About this task: Write out the line that contains "bash (65, 146)", then every following line to the end of the records below, with no other lines and no changes.
### Data in this exercise
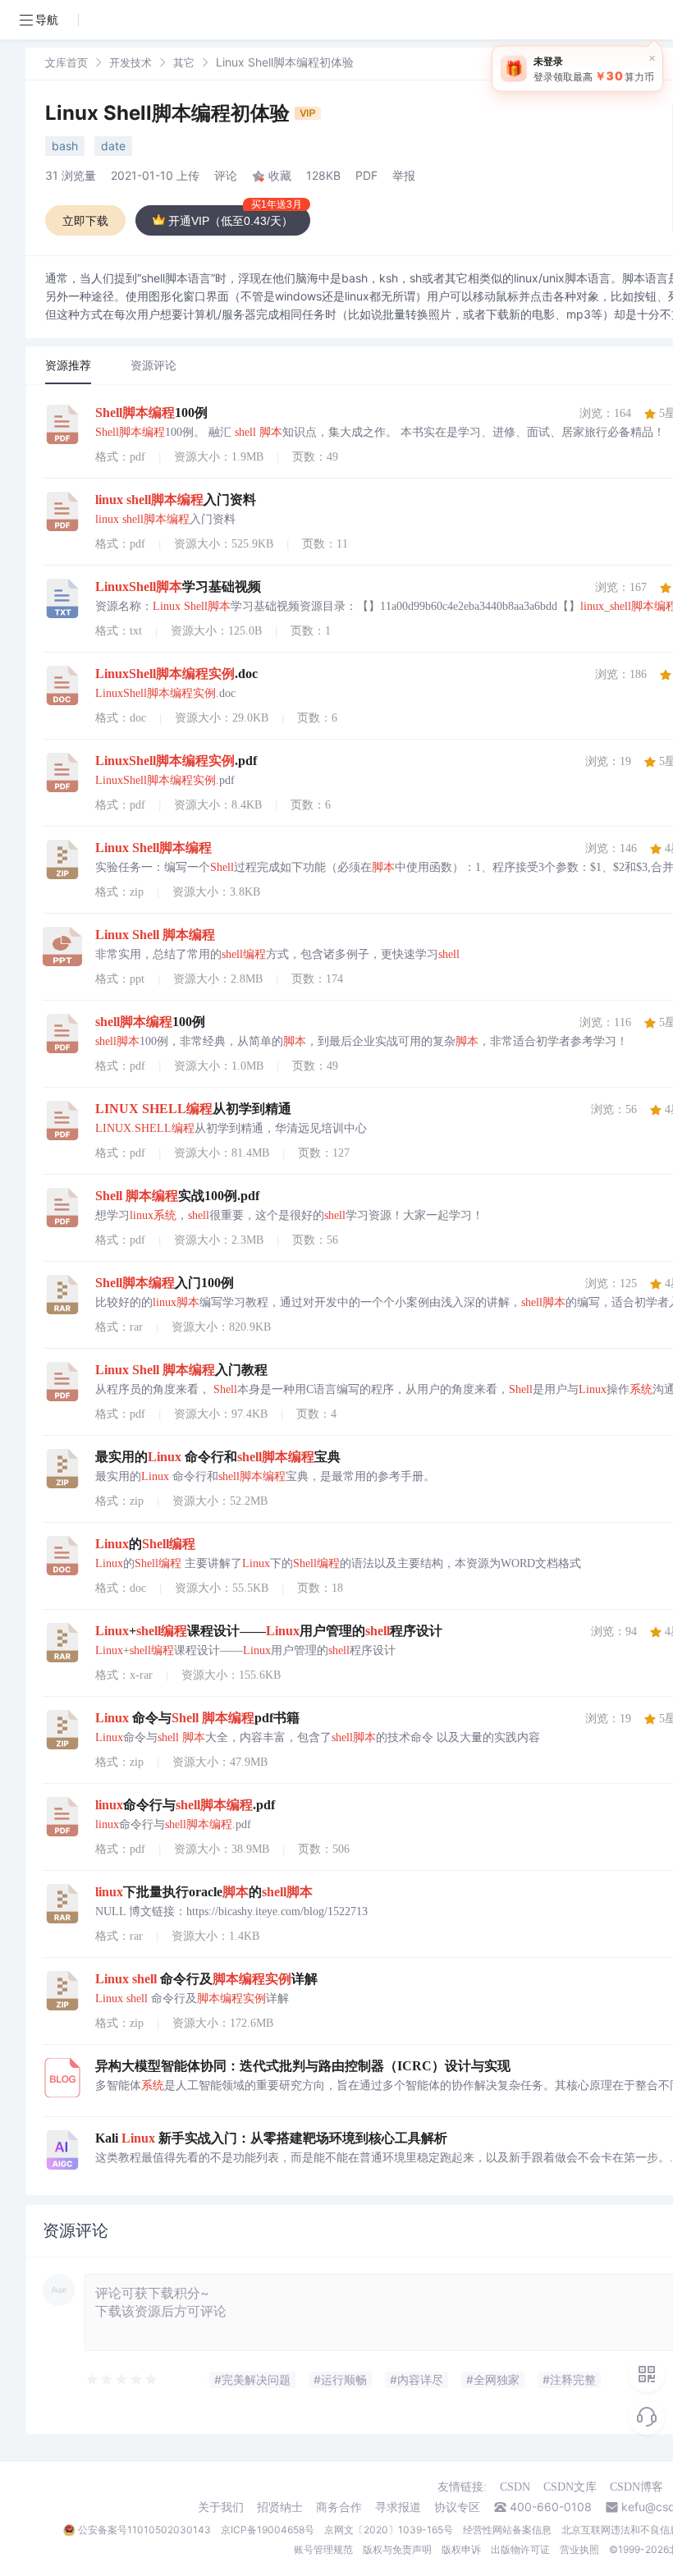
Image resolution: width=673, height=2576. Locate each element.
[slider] (122, 2380)
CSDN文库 (570, 2487)
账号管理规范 (323, 2549)
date (113, 146)
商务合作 (339, 2507)
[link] (66, 62)
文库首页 (66, 62)
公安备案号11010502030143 (144, 2529)
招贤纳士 (280, 2507)
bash (65, 146)
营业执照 (579, 2549)
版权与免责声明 (397, 2549)
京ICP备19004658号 (267, 2529)
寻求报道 (398, 2507)
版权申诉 (461, 2549)
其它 (184, 62)
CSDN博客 (636, 2487)
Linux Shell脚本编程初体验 (170, 113)
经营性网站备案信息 (507, 2529)
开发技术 (130, 62)
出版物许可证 (520, 2549)
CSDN (515, 2487)
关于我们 (221, 2507)
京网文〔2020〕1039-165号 (388, 2529)
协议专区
######
Exercise result:
bash (65, 146)
营业执照 (579, 2549)
版权与免责声明 (397, 2549)
京ICP备19004658号 (267, 2529)
寻求报道 (398, 2507)
版权申诉 (461, 2549)
其它 (184, 62)
CSDN博客 (636, 2487)
Linux Shell脚本编程初体验 (170, 113)
经营性网站备案信息 (507, 2529)
开发技术 (130, 62)
出版物许可证 (520, 2549)
CSDN (515, 2487)
关于我们 (221, 2507)
京网文〔2020〕1039-165号 (388, 2529)
协议专区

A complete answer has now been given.